Start of Given data
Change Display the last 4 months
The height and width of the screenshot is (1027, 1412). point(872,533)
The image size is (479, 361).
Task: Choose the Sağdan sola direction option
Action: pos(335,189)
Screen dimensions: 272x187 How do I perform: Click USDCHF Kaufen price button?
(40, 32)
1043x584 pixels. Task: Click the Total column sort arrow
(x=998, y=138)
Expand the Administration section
End of Given data
Can you turn every line of the entries above into a numbered list, leaving out any blank lines?

1. Change Display the last 4 months
2. The height and width of the screenshot is (1027, 1412). point(872,533)
3. The image size is (479, 361).
4. Task: Choose the Sağdan sola direction option
5. Action: pos(335,189)
6. Screen dimensions: 272x187 How do I perform: Click USDCHF Kaufen price button?
7. (40, 32)
8. 1043x584 pixels. Task: Click the Total column sort arrow
9. (x=998, y=138)
10. Expand the Administration section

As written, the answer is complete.